#wirimwandel: Interview mit Sascha Klaus
Krieg, Energieversorgung, Inflation: Die Welt steht vor enormen Herausforderungen und einer grundlegenden Wende. Wie stellen Sie sich in Ihrem Institut auf diesen Wandel ein?
Der Immobilienmarkt hat aktuell mit etlichen Herausforderungen zu kämpfen. Die Zinsen sind in kurzer Zeit stark gestiegen, ebenso wie die Baukosten aufgrund gestörter Lieferketten durch Corona und den Krieg in der Ukraine. Gleichzeitig muss mit teilweise langen Lieferzeiten für gewisse Gewerke gerechnet werden. Mit unserer konservativen Risikopolitik und unseren professionellen und eigenkapitalstarken Geschäftspartnern sehen wir uns auch in diesem herausfordernden Umfeld für die Zukunft gut aufgestellt. Natürlich finden all die geschilderten Rahmenbedingungen und Unwägbarkeiten Berücksichtigung bei unseren Kreditentscheidungen. Mit unserer Devise Qualität vor Quantität werden wir auch diese Herausforderungen meistern.
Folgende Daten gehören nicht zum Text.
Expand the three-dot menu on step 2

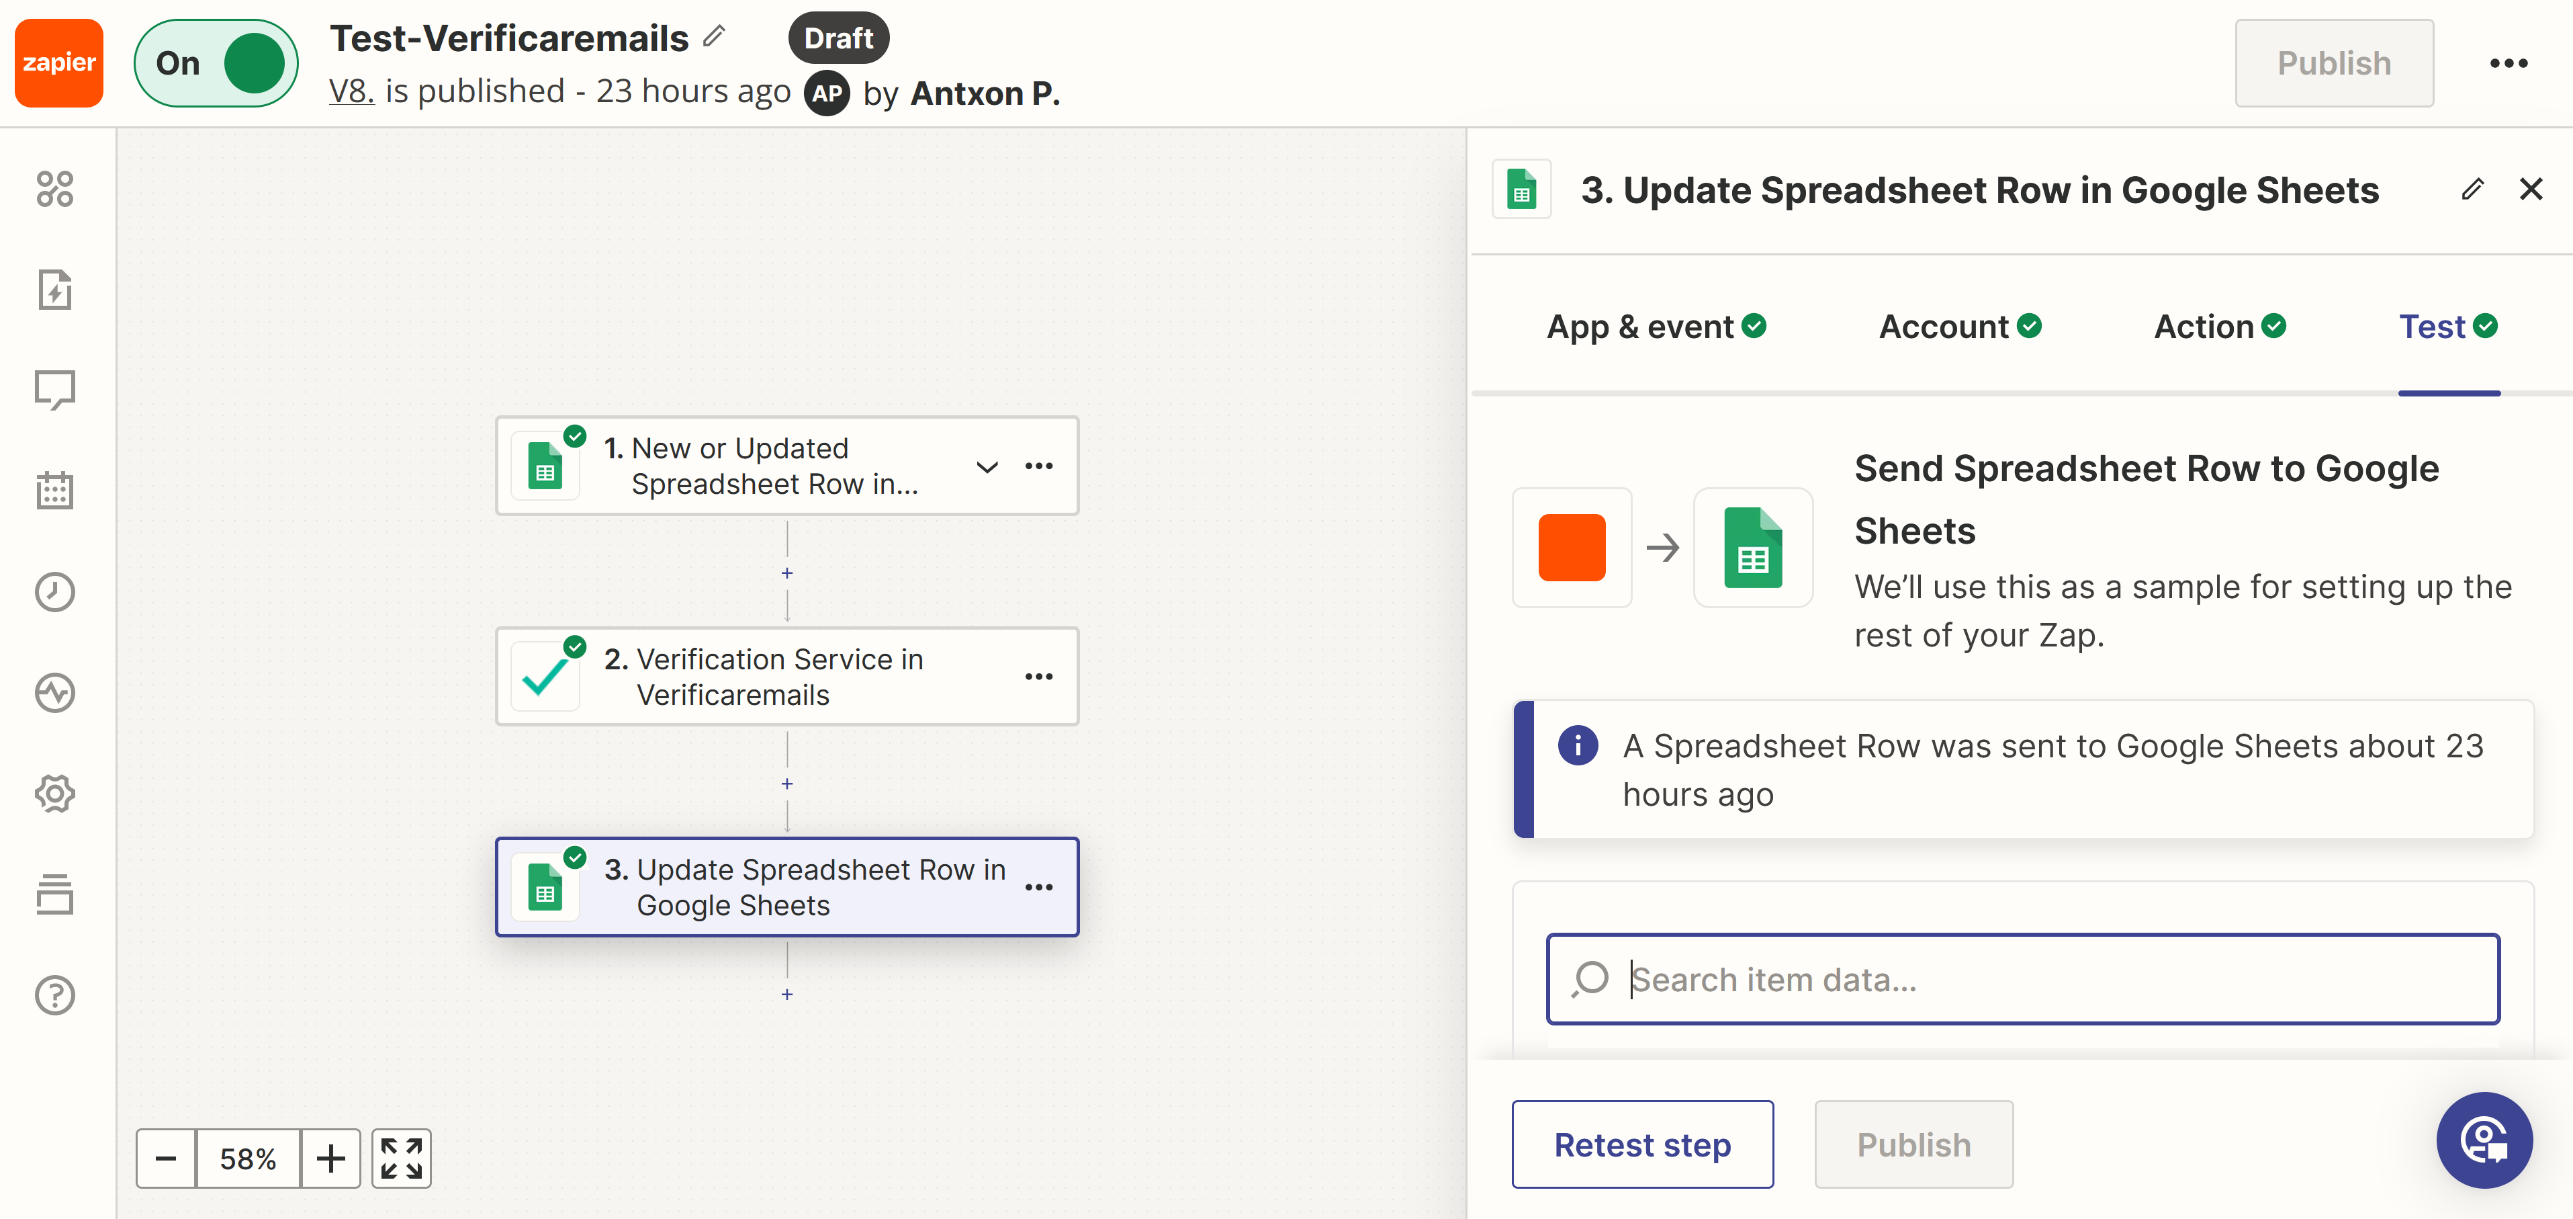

Welche wirtschaftliche Entwicklung erwarten Sie für Deutschland in den nächsten drei Jahren, und mit welchen Auswirkungen auf den Immobilien- und Pfandbriefmarkt rechnen Sie?
Sicherlich stehen wir aktuell vor einer Zäsur. Aktuell werden am Markt zahlreiche Transaktionen neu kalkuliert und verhandelt oder ausgesetzt. Auch werden Bauprojekte verschoben.
Ich gehe davon aus, dass die Dynamik im Immobilienmarkt zunächst spürbar volatil wird, bis es mehr Klarheit über das zukünftige Zinsniveau gibt und sich etliche Parameter neu kalibriert haben. Auch werden sich durch eine abnehmende Bautätigkeit gewisse Preisübertreibungen normalisieren.
Da aber weiterhin viel Liquidität bei den Investoren für Immobilieninvestments vorhanden ist, könnte die Transaktionsdynamik im Herbst und Winter wieder zunehmen. Da dem großen Bedarf an Wohnraum nicht genügend Angebot gegenübersteht, wird die Assetklasse Wohnen von den aktuellen Entwicklungen weniger betroffen sein als andere. Trotz des fehlenden Angebots wird es sicherlich auch hier eine Abschwächung bei den bisher gesehenen signifikanten jährlichen Preissteigerungen geben.
Bei der Assetklasse Büro bleibt der Trend hin zu Core-Immobilien in guten bis sehr guten Lagen unverändert. Zudem hat der Krieg in der Ukraine den Blick auf das Thema ESG weiter geschärft. Diese Objekte erfreuen sich weiterhin einer regen Investorennachfrage und werden verstärkt in den Fokus rücken. Qualität ist das Gebot der Stunde. Insgesamt kann man davon ausgehen, dass die von Investoren erwarteten Renditen steigen werden. Bei weniger zukunftsfähigen Immobilien wird dies zu Preisrückgängen führen.
Der Pfandbrief zeichnet sich durch seine Resilienz und Krisenfestigkeit aus. Deshalb wird der Pfandbriefmarkt auch in diesen volatilen Zeiten ein Stabilitätsanker bleiben.
Kreditinstitute nehmen bei der Bewältigung der aktuellen Herausforderungen eine Schlüsselrolle ein. Was ist Ihr Appell an Aufsicht und Politik?
Angesichts so wichtiger Aufgaben wie der Finanzierung des wirtschaftlichen Wiederaufbaus nach der Pandemie und der nachhaltigen Transformation der Wirtschaft bedarf es gerade jetzt Banken, die in der Lage sind, ausreichend Finanzierungsmittel zur Verfügung zu stellen. Daher wünschen wir uns Regulatorik mit Augenmaß, damit es nicht zu einer Verknappung von Kreditmitteln für die jetzt anstehenden wichtigen Aufgaben kommt.